“Oh, I’ve saved twelve pounds this tour already.”
“Next week’s Leamington and Coventry, and the week after’s Leicester. Let’s be married in Leicester on Saturday week. That’s the only way to deal with father, and indeed it’s a kindness to the man, for he’s getting tired of playing the ill-used father, and a little bit of geniality for a change will do him all the good in the world.”
Bram caught her to him.
“You won’t regret it, Nancy?”
“Why should I regret it?”
“You shan’t, you shan’t, dear Nancy. Listen, I haven’t said anything about this before, because I didn’t want to give you the idea that I was trying to make a bargain over you. But I don’t believe in mixed marriages, and I think I’d like to be a Catholic. My grandmother’s a Catholic, you know, and she’s the only creature in the world I really care for, except you, my sweetheart.”
“Ah, now, don’t think it’s so easy to become a Catholic.
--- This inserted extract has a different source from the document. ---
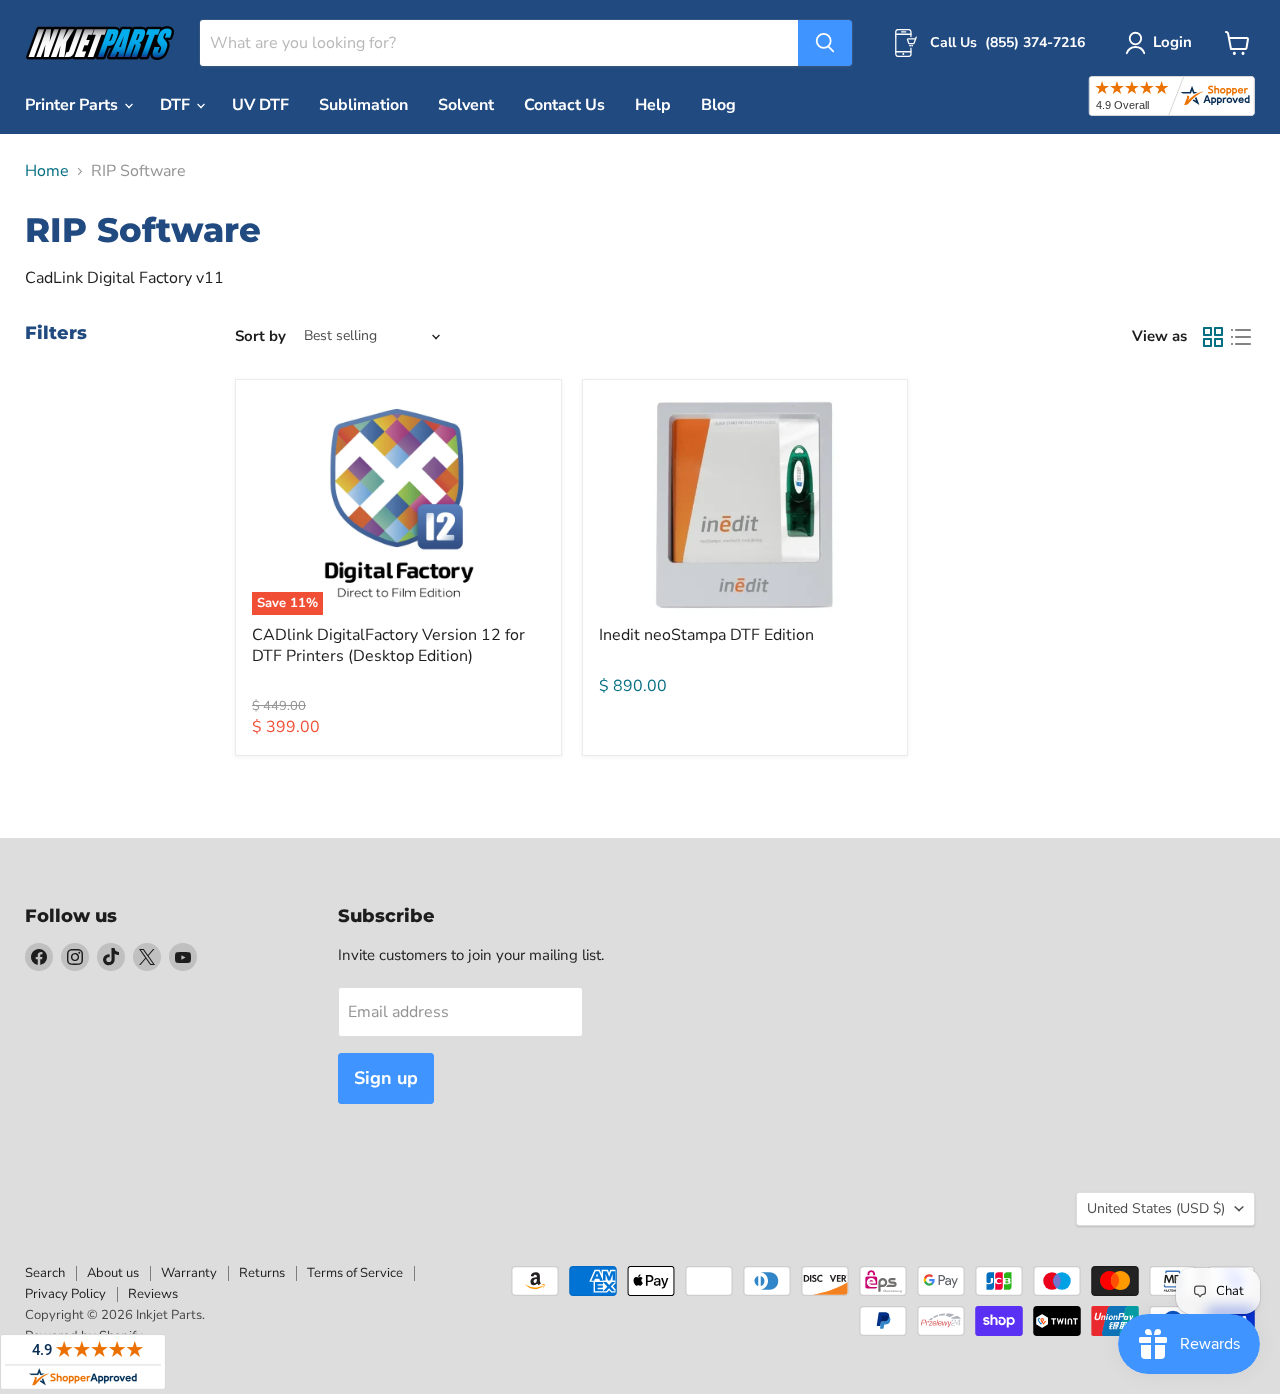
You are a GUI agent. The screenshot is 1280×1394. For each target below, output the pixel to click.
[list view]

You’ll have to have the devil’s own amount of instruction first. You can be married without knowing a thing at all about it. But the priest won’t baptise you so easy as he’ll marry you. Conversion can wait till we have a little more time to ourselves.”
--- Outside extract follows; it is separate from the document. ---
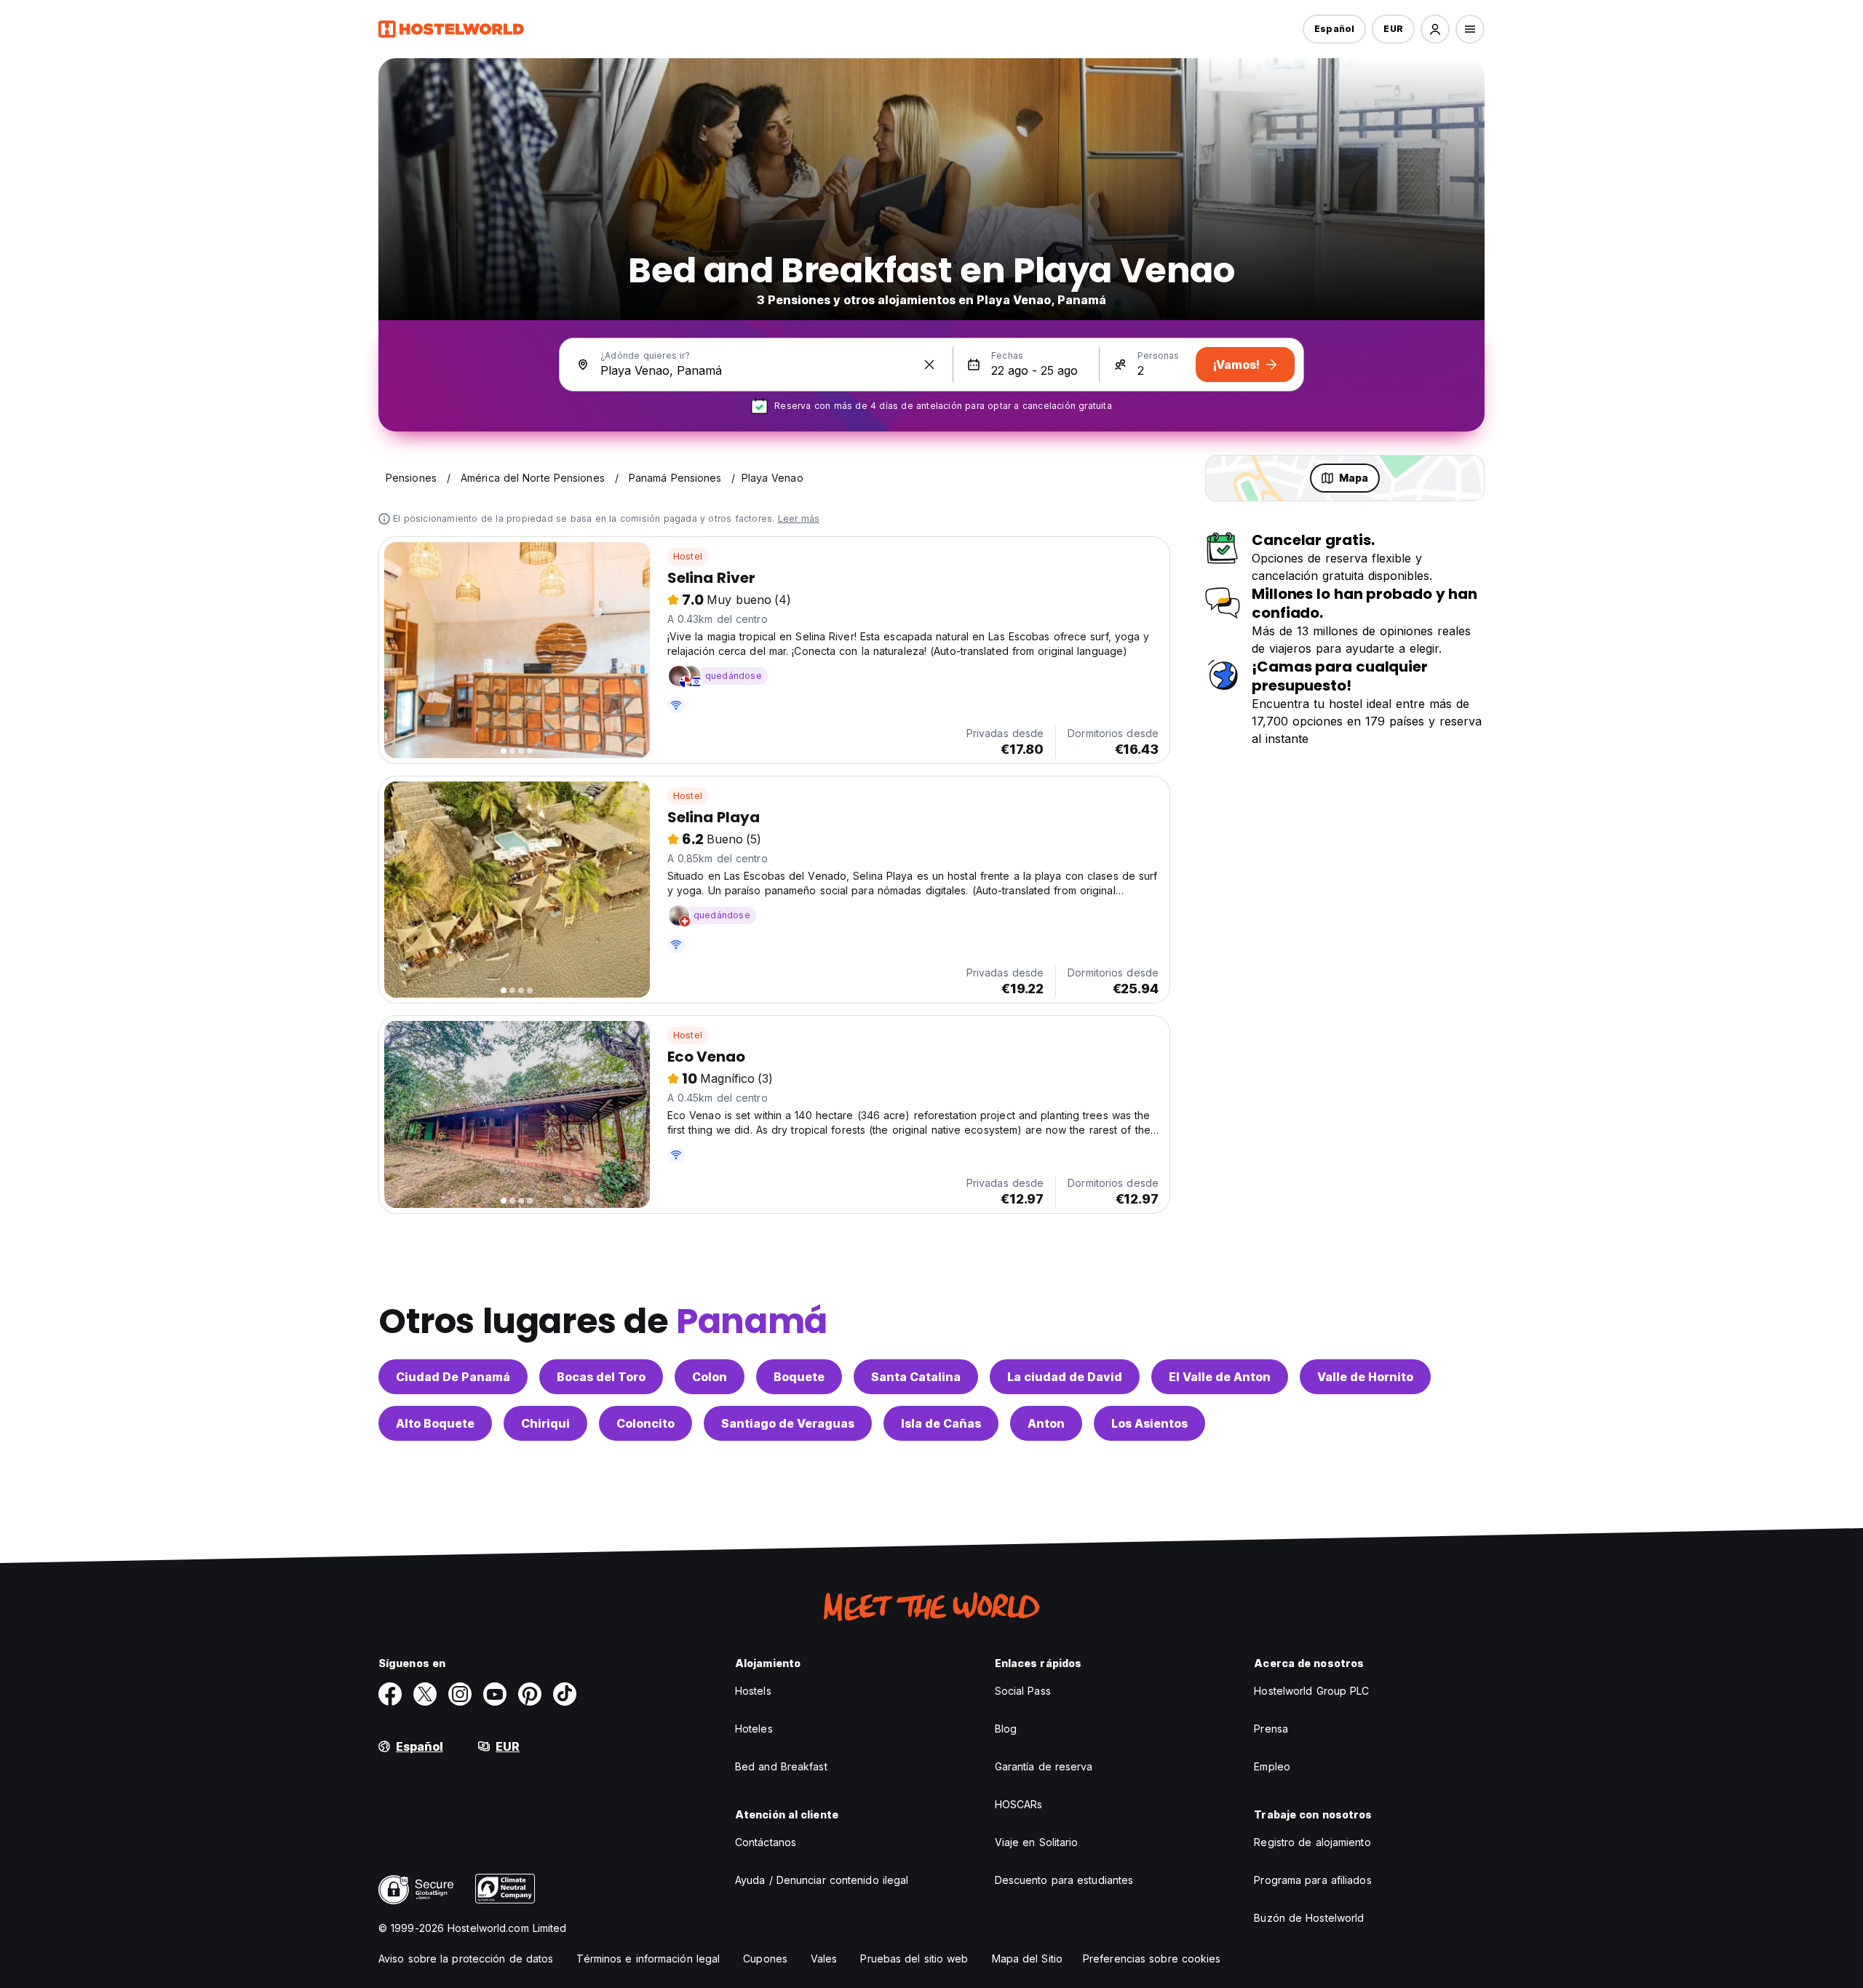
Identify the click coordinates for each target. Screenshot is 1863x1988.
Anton (1046, 1423)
So, on the sixteenth of June at Leicester Bram and Nancy were married. The ceremony achieved, they went for a long drive in a fly through the not very beautiful Leicestershire country and arrived back at Michael O’Finn’s lodgings about five o’clock to announce the state of affairs at the favourable hour when he should be digesting his dinner over a cigar. It was the last evening of the tour and Twelfth Night was in the bill, so that, if he should go out and get drunk before the performance, he was less likely to disgrace himself as obviously as in any of his other parts.
“Well, we’ve done it, father,” Nancy began.
“Done what?” he demanded, crackling the leaves of The Stage and scowling at Bram over the top of it.